The fast food industry in India has evolved with the changing lifestyles of the young Indian population. The variety of gastronomic preferences across the regions, hereditary or acquired, has brought about different modules across the country.

Many of the traditional dishes have been adapted to suit the emerging fast food outlets. The basic adaptation is to decrease the processing and serving time. For example, the typical meal which called for being served by an ever-alert attendant is now offered as a Mini-Meal across the counter. In its traditional version, a plate or a banana leaf was first laid down on the floor or table. Several helpers then waited on the diner, doling out different dishes and refilling as they got over in the plate.

==Styles==
It is common to serve different cuisines at different counters within the same premises. Beverages such coffee, tea, soft drinks and fruit juices may also be served in such outlets. Some outlets may additionally have specially designed counters for ice-cream, chaats etc.

Popular formats of fast food business in India have the following features in common:

- Wide opening on the roadside
- Easy to maintain and durable décor
- A cash counter where food coupons are sold
- A food delivery counter which invariably is granite topped
- Additional counters for Ice Creams, Chaats, Beverages etc.
- A well fitted kitchen located so as to be visible to the customers
- Tall tables, typically of stainless steel, where one can eat while standing
- A drinking water fountain adorned with a water filter
- Rust-proof and non-breakable crockery

Most of the fast food outlets in India are stand alone establishment, few of them having more than one branch.

==Food courts==
Another concept of fast food that is becoming popular is that of Food Courts. Here also one has to purchase coupons and collect the food from one of the several counters. Each one of these counters serves specific variety of food and may be owned by different individuals or caterers. Food Courts are normally located on much bigger premises and may provide seating facility in addition to the stand and eat arrangement. Typically one entrepreneur owns or takes on lease the entire premises and promotes the place under one name. They then let out individual counters to different independent operators to offer different menu. Internal competition is avoided by not allowing more than one counter to offer similar food.

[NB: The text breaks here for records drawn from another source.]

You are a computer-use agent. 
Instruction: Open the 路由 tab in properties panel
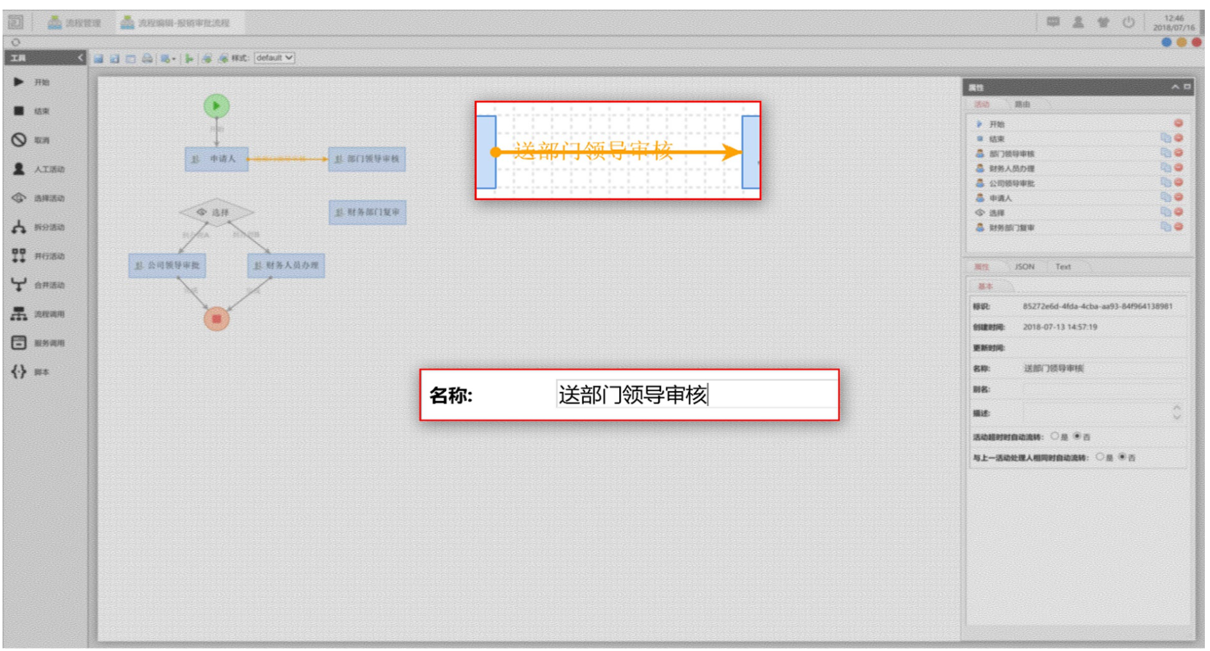[1022, 104]
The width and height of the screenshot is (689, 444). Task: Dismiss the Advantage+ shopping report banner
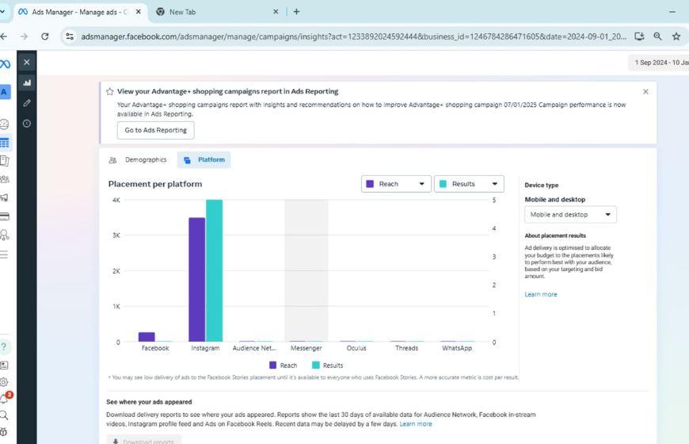(x=645, y=92)

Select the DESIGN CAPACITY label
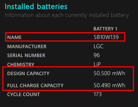[28, 73]
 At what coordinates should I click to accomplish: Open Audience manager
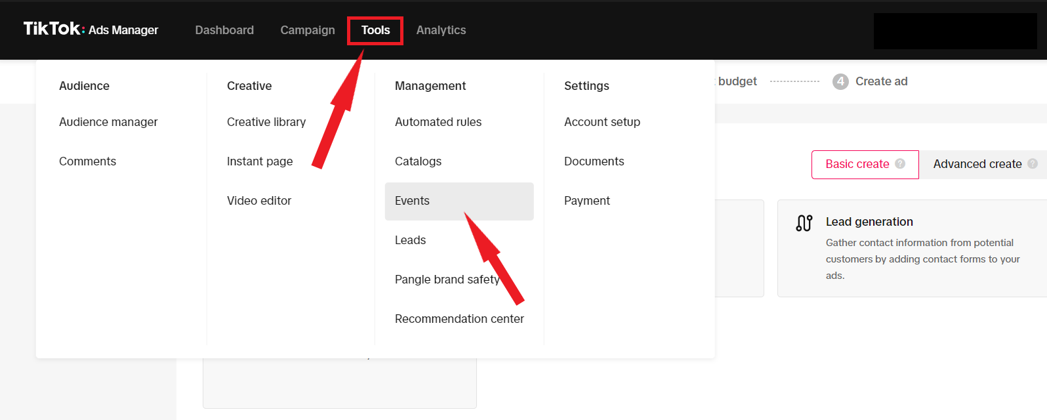coord(108,122)
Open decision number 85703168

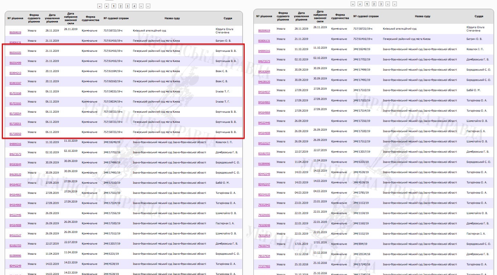click(15, 93)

Several international fast-food chains like Kentucky Fried Chicken, McDonald's, and Taco Bell have their outlets in major cities. Some Indian chains with outlets across India include Barista Coffee and Café Coffee Day.

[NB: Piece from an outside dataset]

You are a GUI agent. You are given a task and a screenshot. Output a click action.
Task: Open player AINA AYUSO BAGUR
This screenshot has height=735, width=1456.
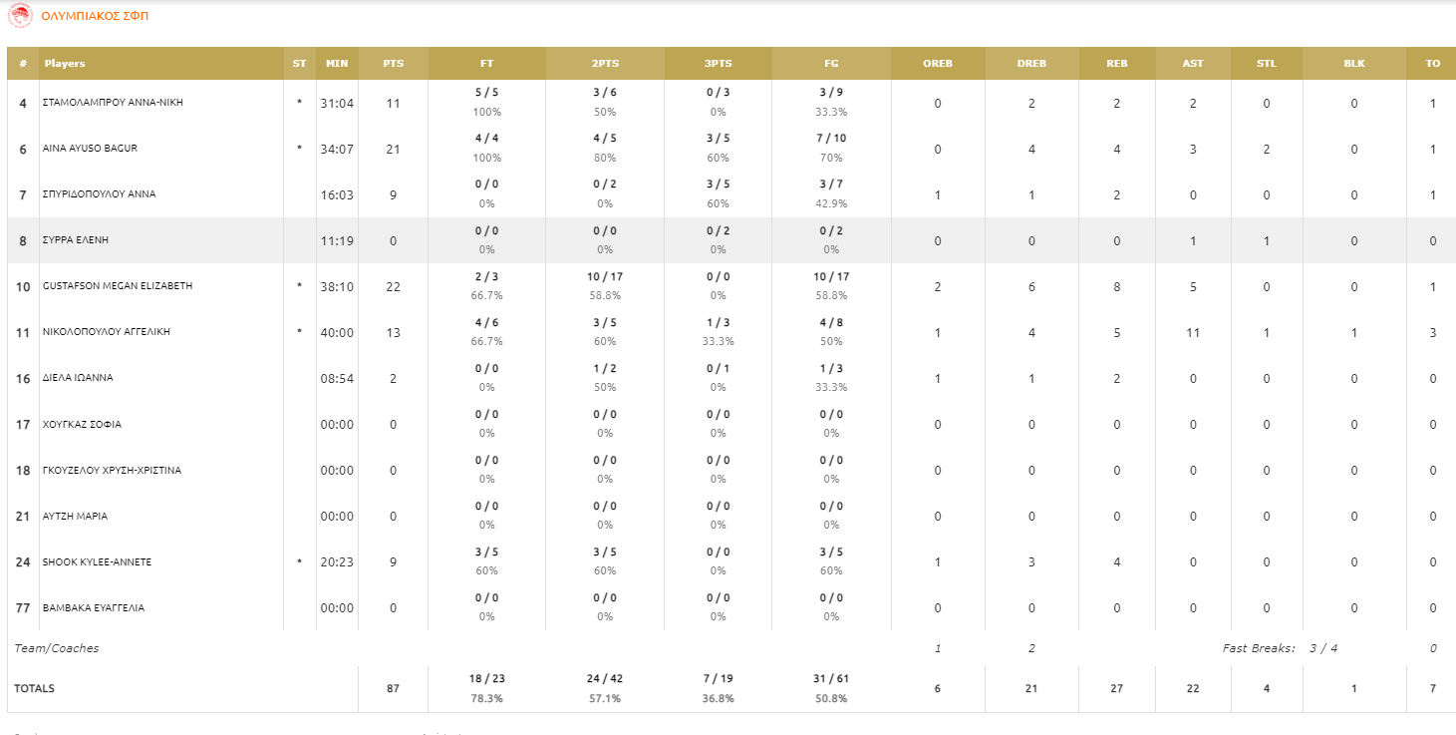click(90, 149)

Now local chains coupled with numerous foreign fast foods have appeared in India.

==Varieties of food offered==
Some of the popular dishes offered at Indian fast food outlets are:

===Western Indian===
- Vada pav – a deep-fried potato (vada) sandwiched in a bread bun (pav)
- Misal pav – cooked sprouted lentils and farsan in a spicy gravy
- Pav bhaji – a thick vegetable curry (bhaji) served with a soft bread roll (pav)
- Khaman – a Gujarati snack that is made from fresh daal or gram flour
- Samosa – a fried or baked pastry with a savory filling, including ingredients such as spiced potatoes, onions, and peas
- Usal – a Maharastrian dish made of legumes such as peas, lentils, black-eyed beans, Matki, Moong, or Hyacinth beans
- Khandvi
- Gathiya – Bhavanagar gathiya, Gathiya
- Jalebi – Kesar jalebi, Desi ghee jalebi
- Poha – Masa Poha, Kanda poha, Usal poha
- Puff – Masala Puff, Cheese Puff
- Shahi tukda – A bread pudding sweet

===South Indian===
- Idli – Rice Idli, Rava Idli
- Vada – Uddina Vada, Rava Vada, Masala Vada, Maddur Vada
- Dosa - Masala Dosa, Set Dosa, Rava Dosa
- Upma, Kesaribhath
- Puliyogare
- Pongal
- Vangibath
- Vegetable Bonda
- Chaat
- Poori

===Others===
- Bonda Soup
- Pohay
- Bhajji – Banana Bhajji, Green Chili Bhajji
- Pakora – Onion Pakora, Vegetable Pakora
- Thali - vegetable, chicken, mutton
- Rajma rice
- Indian Chinese cuisine
- Pasta
- Burger (chicken, mutton, veg)
- Wraps and rolls
- Chaat
- Grilled chicken
- Samosa, patties(E.g. Ragda pattice), bread pakoda
- Dabeli
- Doner kebab
- Dum biryani
- Fish and chips
- Salads
- Fruit beer
- Mutar kulcha
- Pao bhaji
- Stuffed paratha
- Fruit salad
- Idli sambar
- Vada sambar
- Dahi wada
- Bhajiya
- Mini Meals
- Chapati and sabji
- koalcha
- Momos

===Beverages===
- Coffee
- Tea
- Lassi
- Fruit punch
- Cold Drinks
- Fresh fruit juice
- Milkshake
- Mocktails
- Sugarcane juice
- Soup (Hot Beverage)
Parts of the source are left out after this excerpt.